Anaerobic soil disinfestation (ASD) use is growing, particularly among organic strawberry growers. While it seems like a newer practice, research in strawberry has been ongoing for well over a decade, and farmers in various crops are considering it as an alternative to fumigation.
What is it?
ASD is a method of disease and pest control that is being considered as an alternative to fumigation, particularly as fumigation tools become fewer and/or more regulated.
The treated area receives an application of substrate, drip tape is laid over it, and is then covered with plastic. The plastic helps to limit oxygen and increase soil temperatures, creating an anaerobic environment that encourages microbial activity that decomposes the carbon source and prevents weeds and disease.
The current practice is leaving the soil covered for 2-3 weeks, though the longer the plastic is down, the better the practice works. The substrate, in most cases for strawberry, is rice bran due to its carbon content and digestibility for soil microbes.
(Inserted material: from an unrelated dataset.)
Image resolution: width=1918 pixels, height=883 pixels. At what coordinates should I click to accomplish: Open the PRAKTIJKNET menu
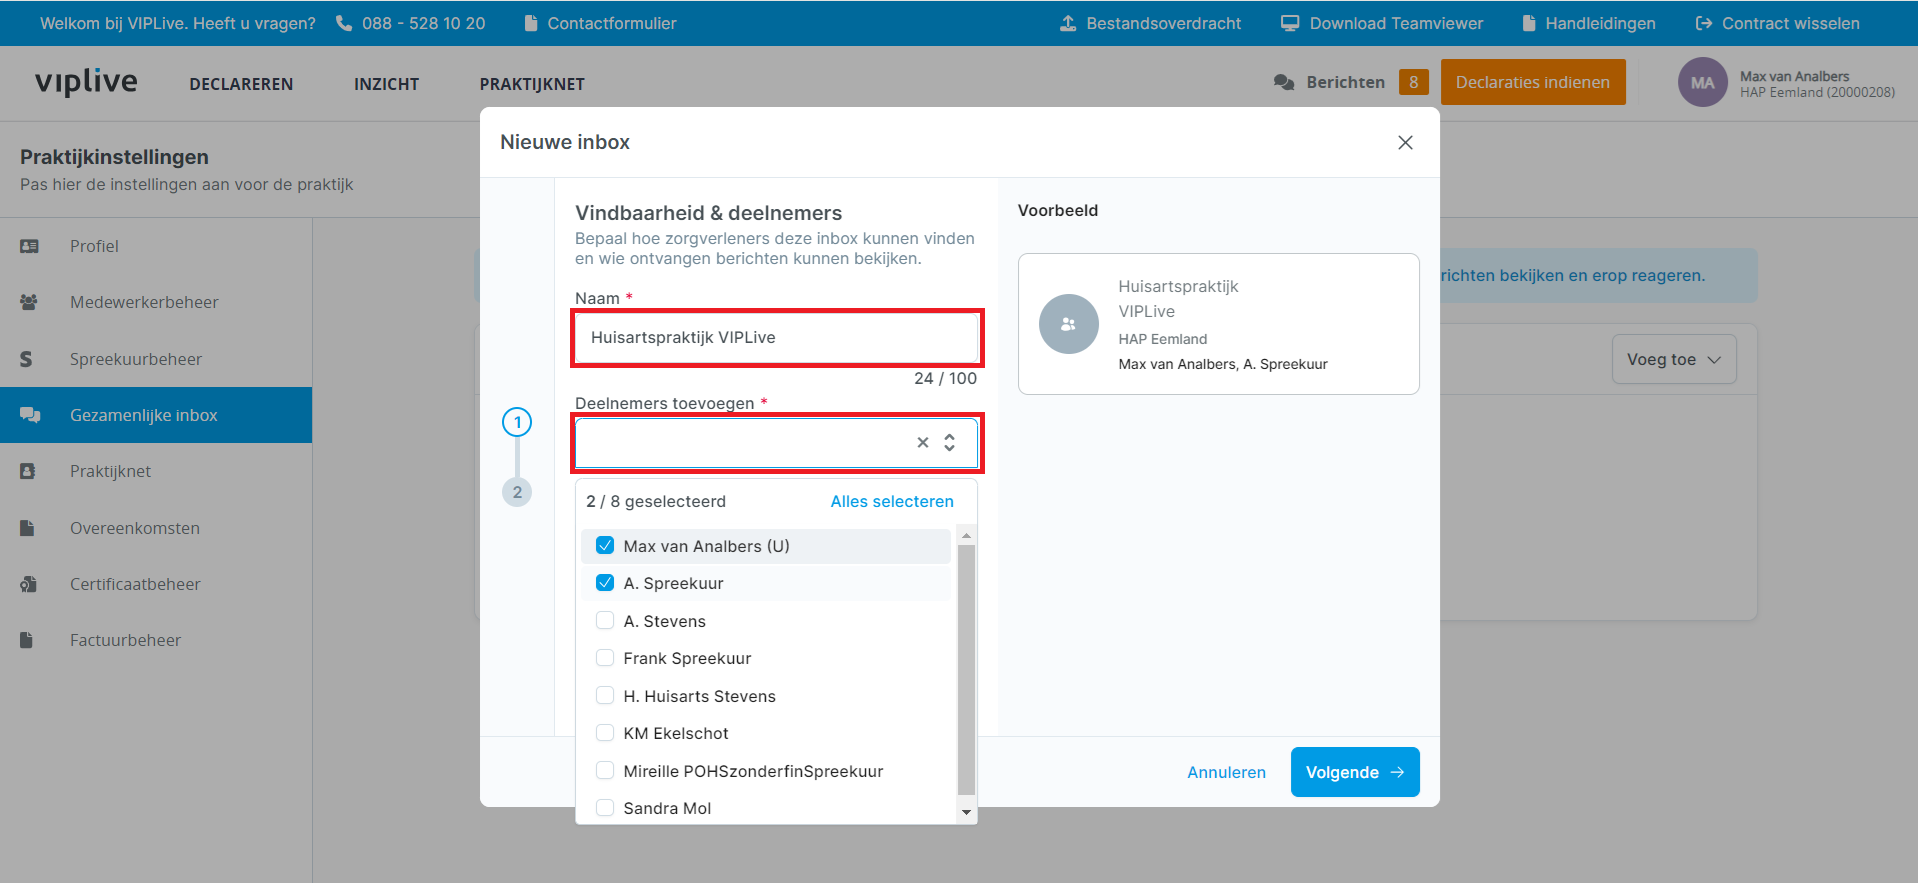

It’s been used mostly in organic strawberry operations, as well as some organic cane berries, but the hunt is on for alternative substrates.
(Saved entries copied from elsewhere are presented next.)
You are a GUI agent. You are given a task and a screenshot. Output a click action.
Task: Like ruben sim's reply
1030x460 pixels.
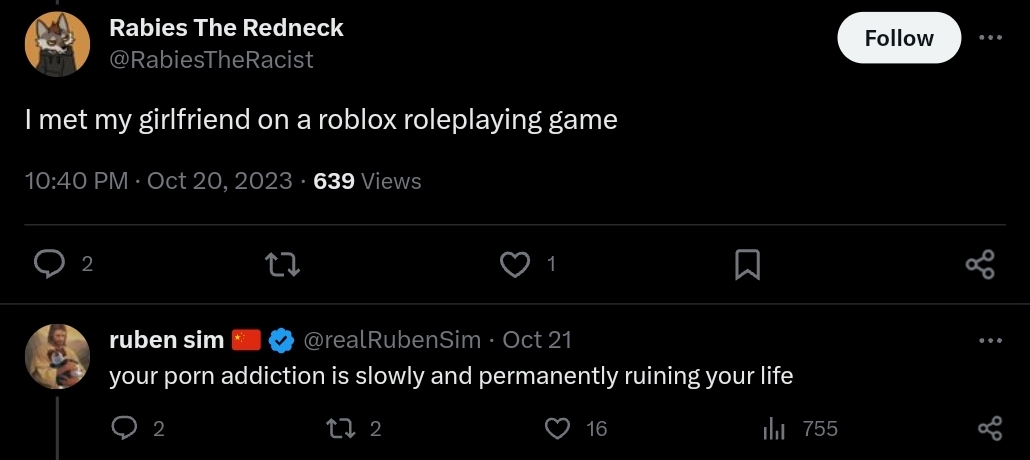coord(558,429)
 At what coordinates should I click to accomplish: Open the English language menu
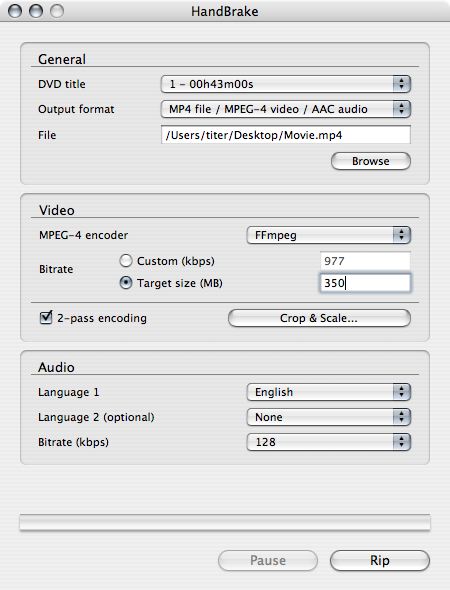click(x=328, y=392)
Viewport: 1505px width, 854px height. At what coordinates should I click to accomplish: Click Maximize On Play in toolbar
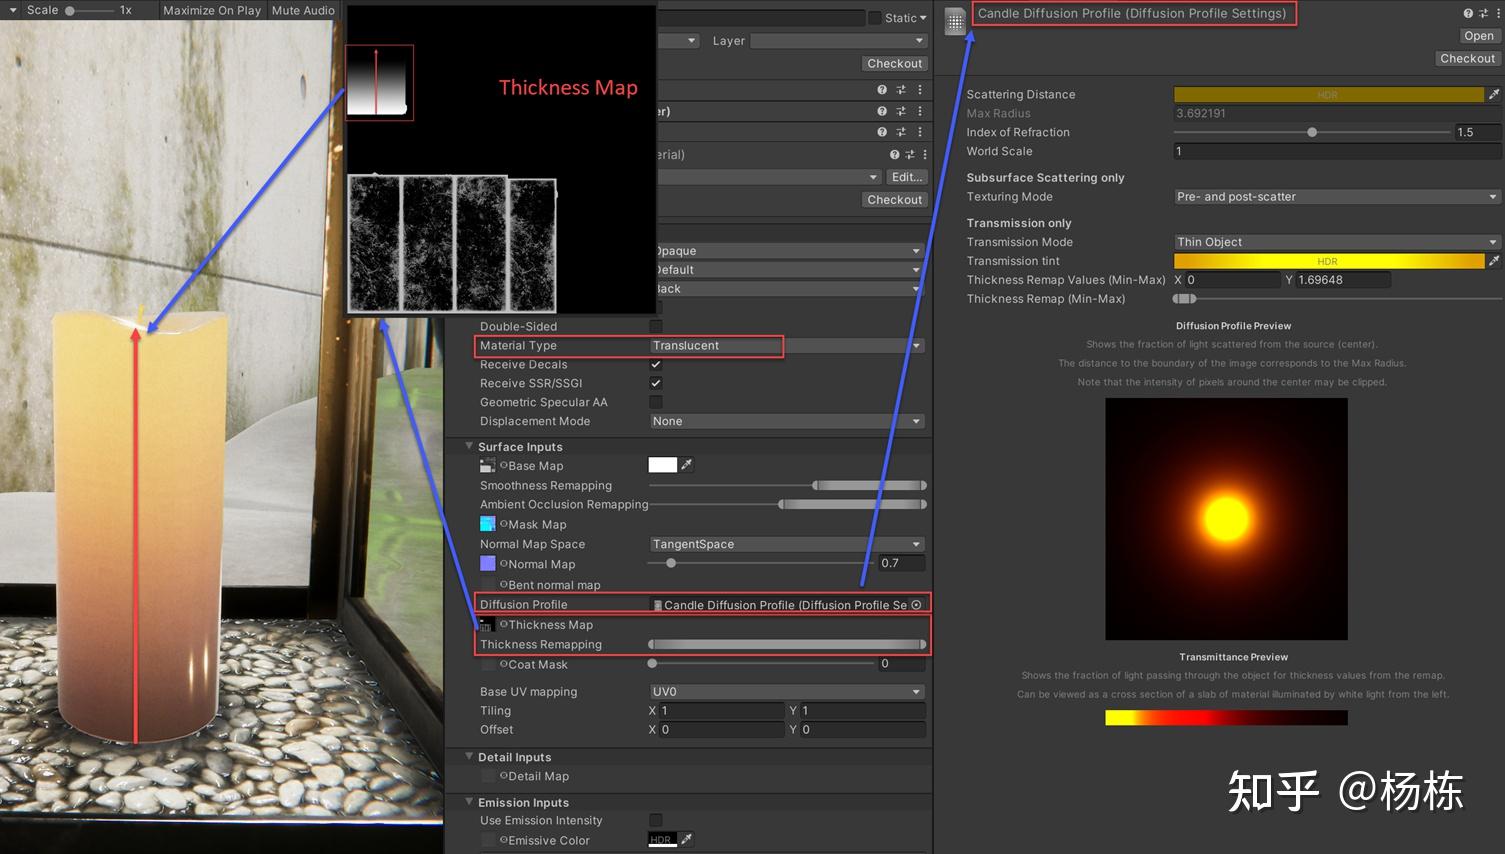(x=212, y=10)
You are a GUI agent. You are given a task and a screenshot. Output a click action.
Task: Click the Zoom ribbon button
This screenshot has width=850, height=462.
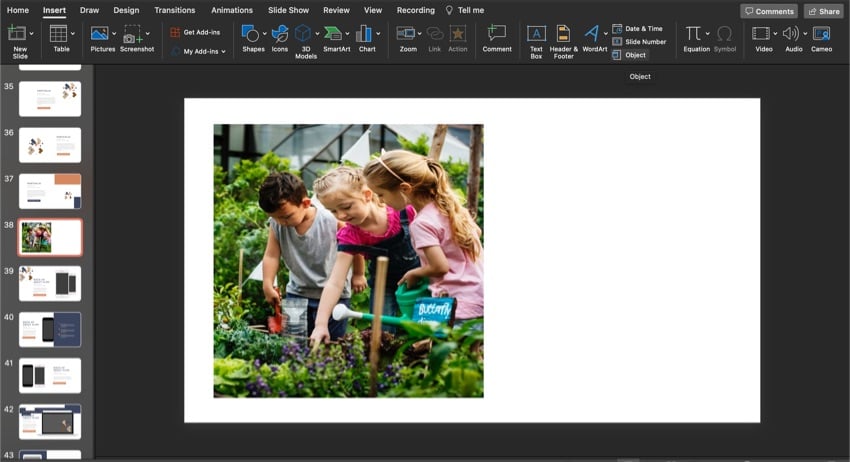[x=408, y=34]
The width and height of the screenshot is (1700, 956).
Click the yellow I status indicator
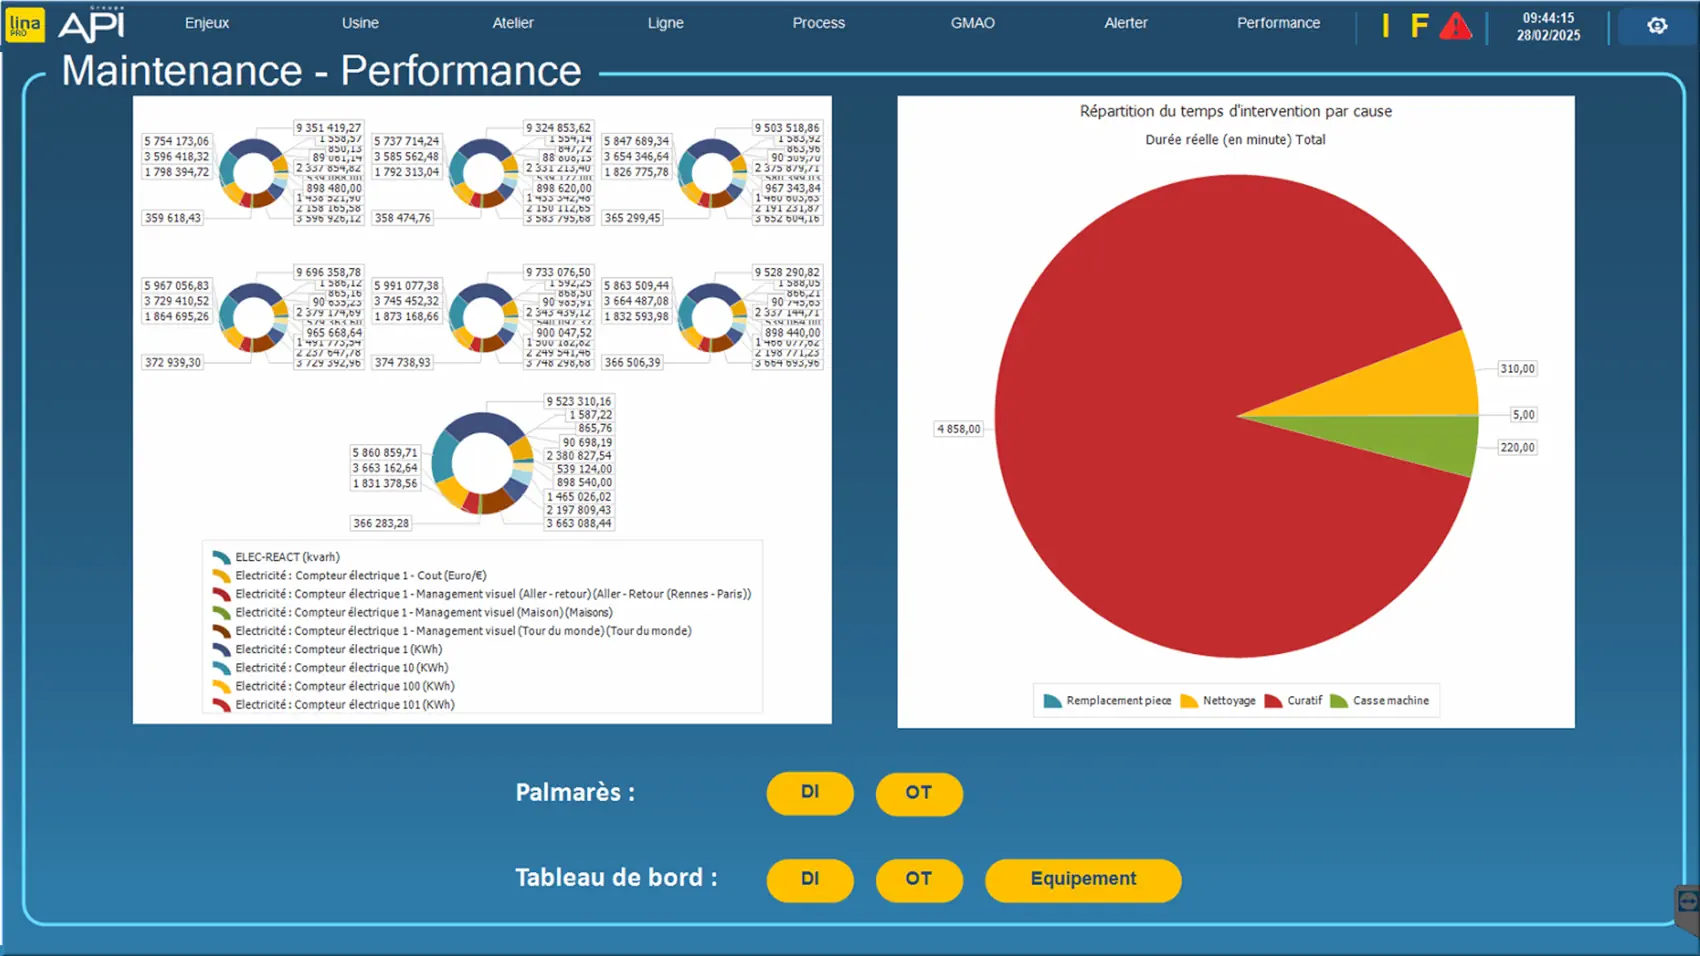click(1385, 26)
Exploring substrate options
For the last few years, researchers have been working with middlings (midds), a byproduct of flour production. There has also been some work in dried distiller’s grain (DDG) and enzyme-digested grains, both of which are byproducts of ethanol production. They’re also both used as dairy feed.
These substrates are very similar to rice bran in terms of composition of carbon, nitrogen, and micronutrients, but they also happen to be slightly more cost effective than rice bran.
“Which is what everybody likes to hear,” said Oleg Daugovish, University of California (UC) Cooperative Extension strawberry and vegetable crop advisor in Ventura County.
“We found out in the last couple of years that DDG worked pretty well as far as suppressing pathogens and enhancing strawberry growth,” he said.
ASD frequency is at grower discretion. Daugovish believes there is a beneficial effect in annual application because the practice gradually improves the soil. But budgeting for the annual purchase of a carbon source can strain some growers, which is why research is looking for more affordable options.
“If you skip it for two or three years, you might reverse a trend, but it seems like a stepwise improvement in soil health in terms of pathogen density in soil, soil structure, soil capacity, and so on,” said Daugovish. “And, obviously, the end result would be the performance of your crop.”
As everything is on the rise in terms of cost, it becomes a question of proportionality to each other to really determine where ASD falls in the pricing spectrum. With the availability of the carbon source, ASD would be fairly competitive with fumigation.
Can ASD be harmful?
Growing climates vary, and ASD isn’t suitable for every operation.
For example, fusarium is difficult to control in cool soils, and the pathogen can proliferate in an ASD environment that provides an ample food source.
On the Central Coast of California, “We don’t recommend ASD in fusarium-infested fields because you never know what kind of temperatures you’re going to get during those 2-3 weeks of ASD. You might have a nice warm period, but then you put your rice bran down onto infested soil, then you have June gloom, the temperatures drop into the sixties, and you might have the opposite effect,” Daugovish said.
It can work when the soils remain warm. But with the coastal climate fluctuations, there’s too much risk.
The timeline
Planting and harvest schedules are unforgiving. A two- to three-week window not only allows for the ASD process to work, but is a doable length of time for growers. However, research shows that maintaining ASD conditions for up to five weeks is ideal.
An Oxnard, California, grower for the specialty and direct sales market dedicated five weeks to ASD in summer for a fall planting and had phenomenal success in controlling both macrophomina phaseolina (charcoal rot) and yellow nutsedge. This demonstration field had several acres of both rice bran and wheat midds, with both having great results.
“This was like the Cadillac version of ASD,” Daugovish said.
The wheat midds, which researchers are hoping to be an economical alternative source, had a 95% suppression of macrophomina, and about a 95% control of nutsedge, “which is phenomenal for an organic treatment,” said Daugovish.
It does require a significant time investment and close attention to proper implementation, all on a very rapid schedule.
“Most folks don’t have time to do this. We’re turning things around, and people cannot wait. They have to keep moving,” Daugovish said. “But we learned that the longer you marinate [the soil], the more efficacy you get. So, we have to find a golden middle — how long to keep it in our conditions.”
Food waste
Food waste. More than a buzzword, it’s a very loud and significant issue. Strawberry researchers are exploring the potential use of dehydrated food waste from the state’s municipalities as a possible substrate.
Daugovish analyzed buckets of processed food waste samples he received from dehydrators, landing on a product from Harp Renewables for the trial plot that was planted in early October 2024, after favorable results from a small-scale trial that previous April.
Whether from school cafeterias, hospitals, or restaurants, once food waste is dehydrated and processed, it resembles the look of soil and has a consistent composition with a good carbon-to-nitrogen ratio and good pH. It also doesn’t smell and contains no pathogens.
Ideally, the food waste would ultimately become a resource for ASD, which would then be used to produce healthy strawberries.